Nicaraguan President Enrique Bolanos Thursday appealed for Congressional support for the U.S.-Central America Free Trade agreement, CAFTA. The trade accord faces an uncertain fate in the U.S. House of representatives.
Mr. Bolanos used a signing ceremony for a new U.S. aid package to Nicaragua to make an emotional appeal for CAFTA, a trade accord years in preparation that is in danger of being voted down in the House of Representatives.
A major priority of the Bush administration,CAFTA would eliminate trade barriers between the United States, Dominican Republic and five Central American states, including Nicaragua.(EDS: Four others: Costa Rica, El Salvador, Guatemala, Honduras)
The Senate approved CAFTA by a nine-vote margin late last month. But its prospects are unclear in the House, where many members - mainly Democrats - oppose it on grounds that labor and environmental protections are inadequate.
Presiding with Secretary of State Condoleezza Rice at the signing of a $175 million U.S. Millennium Challenge aid package for Nicaragua, President Bolanos said CAFTA is of paramount importance to the region.
He said Nicaragua's leftwing former Sandinista President Daniel Ortega, still influential in Nicaraguan politics, opposes CAFTA precisely because of its promise as an instrument of prosperity, security and the rule of law.
Mr. Bolanos said CAFTA is more than an economic issue but also one of security, and said its defeat could roll back progress made in Nicaragua and neighboring states since the political turbulence of the 1980's:
"CAFTA will consolidate the gains made by our region during the past 15 years in stabilizing democracy, the market economy, and a safe neighborhood for the U.S," he said. "If Congress were to send a message that the U.S. is now turning its back on the Central American region by rejecting CAFTA, the negative economic, political, and security implications of such a message will be difficult to assess."

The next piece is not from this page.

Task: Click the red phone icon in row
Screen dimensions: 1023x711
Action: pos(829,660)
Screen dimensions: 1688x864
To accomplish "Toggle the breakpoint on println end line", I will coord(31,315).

House Republican leaders Thursday predicted CAFTA would be approved before Congress begins an August break. Democrats, though, said the measure was in trouble, largely because it cannot deliver the benefits to the U.S. economy claimed by its sponsors.
Nicaragua became the fourth country, behind Madagascar, Honduras and Cape Verde to conclude a Millennium Challenge compact with the United States.

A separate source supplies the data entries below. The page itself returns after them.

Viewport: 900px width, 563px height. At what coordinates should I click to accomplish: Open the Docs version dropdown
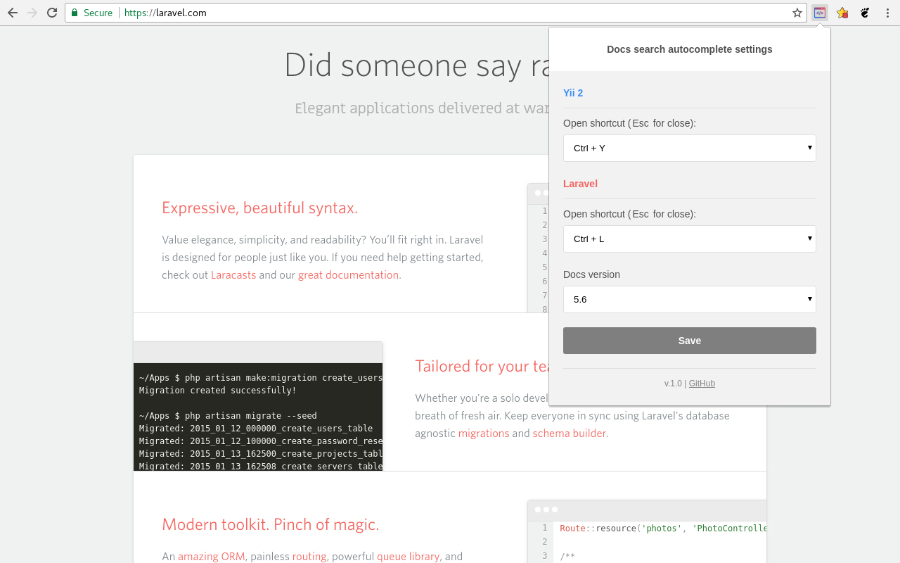[x=689, y=299]
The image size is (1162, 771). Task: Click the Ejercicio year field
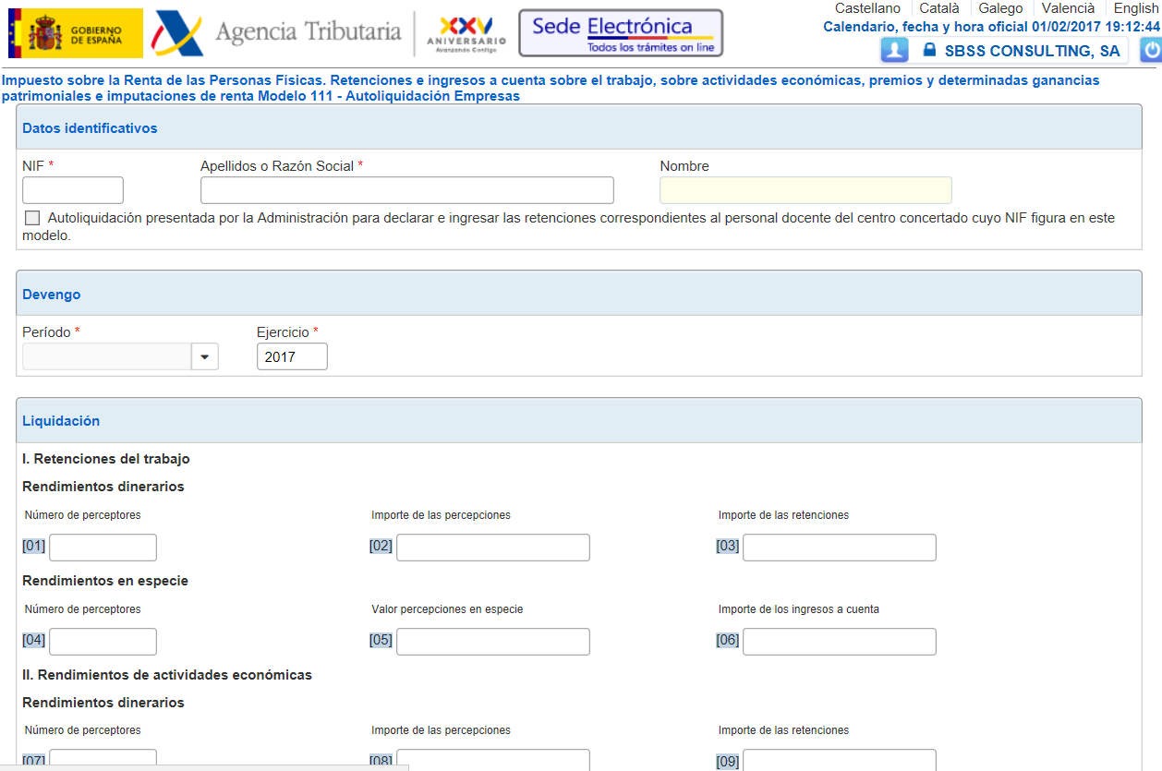(292, 356)
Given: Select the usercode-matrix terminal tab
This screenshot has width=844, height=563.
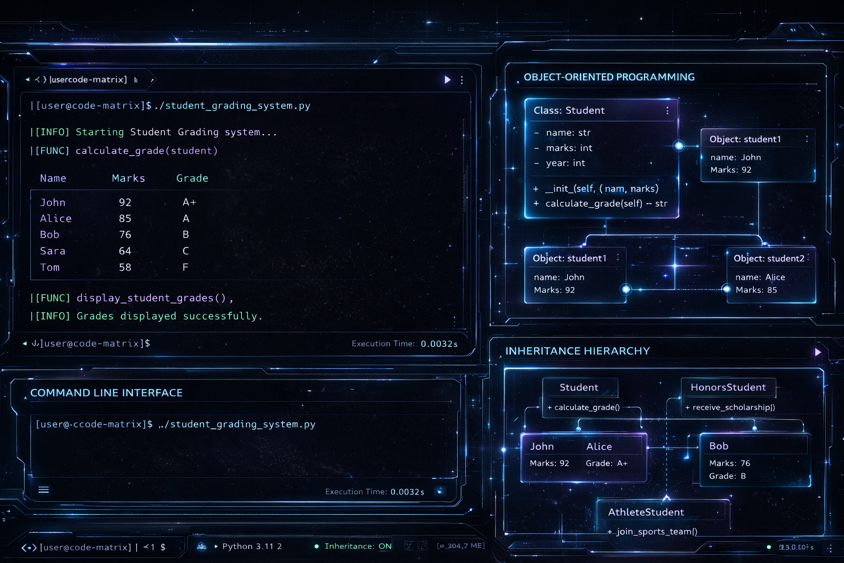Looking at the screenshot, I should 88,80.
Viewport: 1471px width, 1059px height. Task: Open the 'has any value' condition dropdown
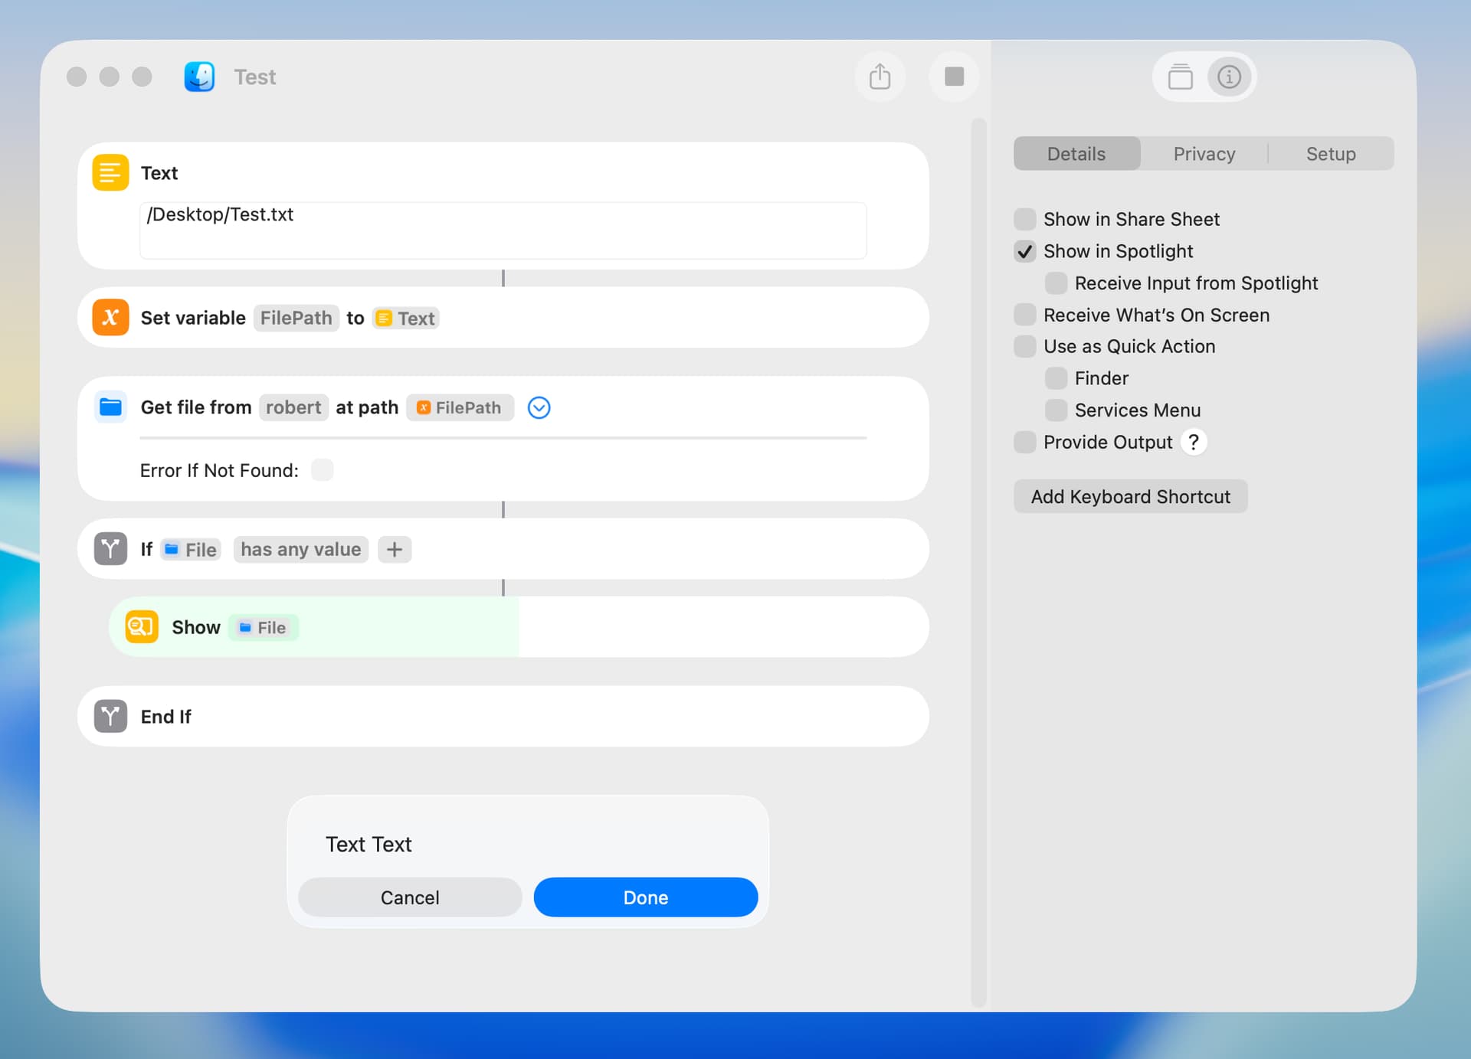coord(300,549)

The cornerstone of the Bush administration's foreign aid strategy, the Millennium Challenge grants are made to low-income nations that commit to good governance, market reforms and action against corruption.

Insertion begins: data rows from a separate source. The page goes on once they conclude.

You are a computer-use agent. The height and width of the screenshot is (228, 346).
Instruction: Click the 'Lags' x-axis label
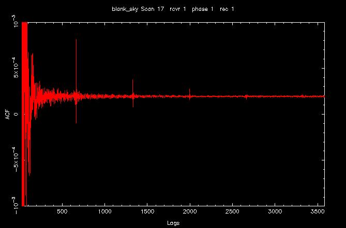click(173, 223)
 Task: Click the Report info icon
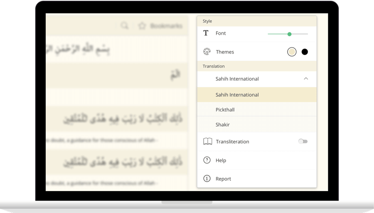[207, 179]
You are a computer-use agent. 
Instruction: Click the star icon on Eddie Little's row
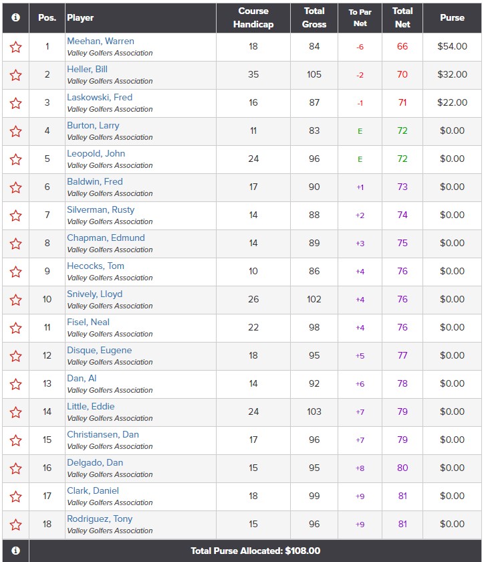(x=15, y=412)
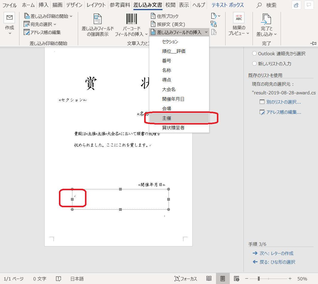Open 宛先の選択 dropdown

pyautogui.click(x=55, y=24)
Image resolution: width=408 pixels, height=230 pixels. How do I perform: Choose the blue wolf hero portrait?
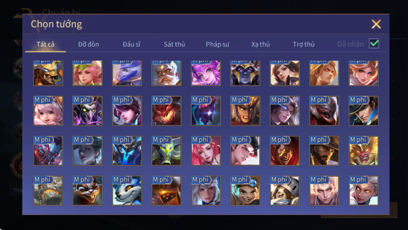127,190
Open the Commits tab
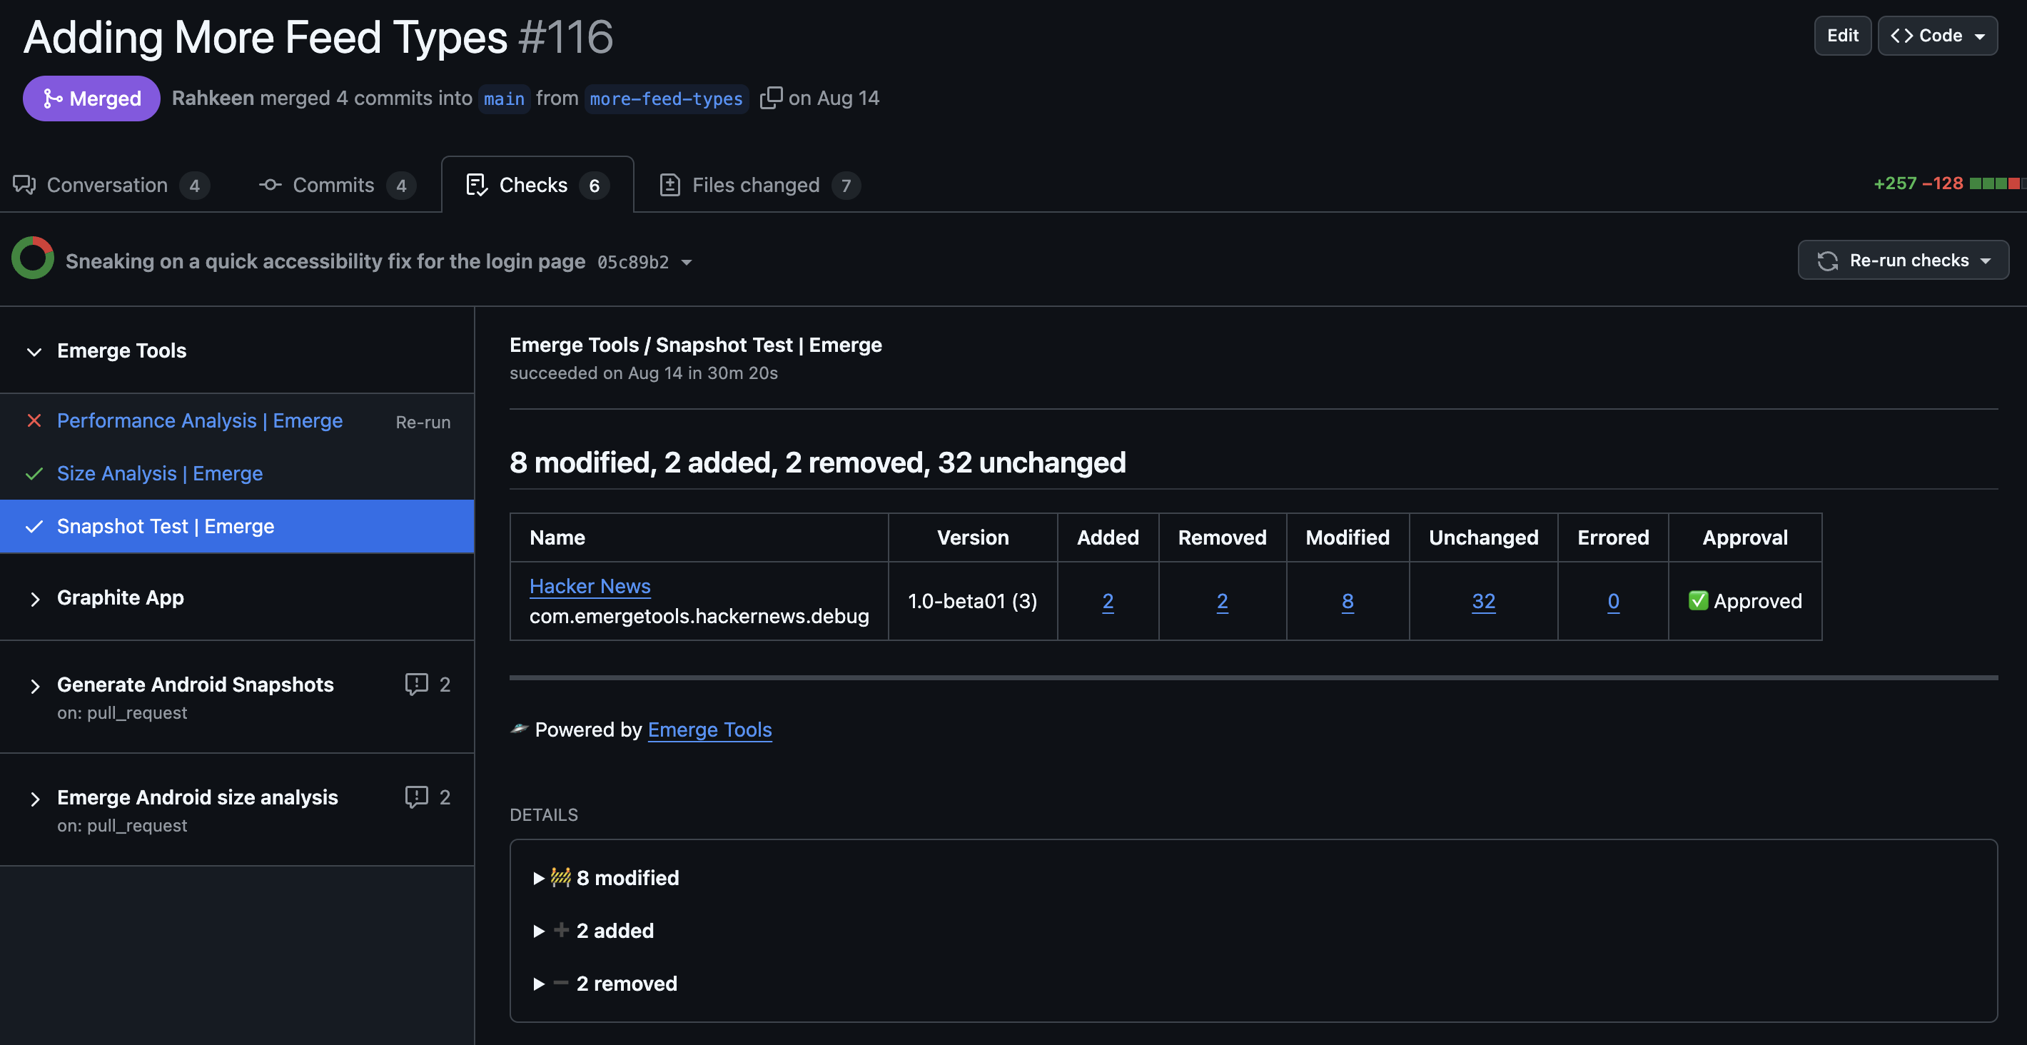2027x1045 pixels. pyautogui.click(x=334, y=184)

The five-year $175 million grant to Nicaragua aims to increase the income of farm families in poor areas by reducing transportation costs and improving access to markets.
Secretary Rice said the aid package will allow Nicaragua to build on market reforms that have already given it the highest annual economic growth rate in Central America, in excess of five per cent:
"Development aid works best when it goes to countries that govern justly, open up their economies and invest in their people," she said. "The awarding of Millennium Challenge development funds to Nicaragua testifies to Nicaragua's strong commitment to advance in all of these key areas."
The Millennium Challenge program, begun in 2002, has been criticized in Congress for being slow to take shape, and it has received considerably less funding than the five billion dollars a year the Bush administration had envisaged by this time.
The Nicaraguan grant raised to $600 million the amount of funds committed under the program thus far. More than 30 countries, mainly in Africa, Asia and Latin America have been declared eligible for the program.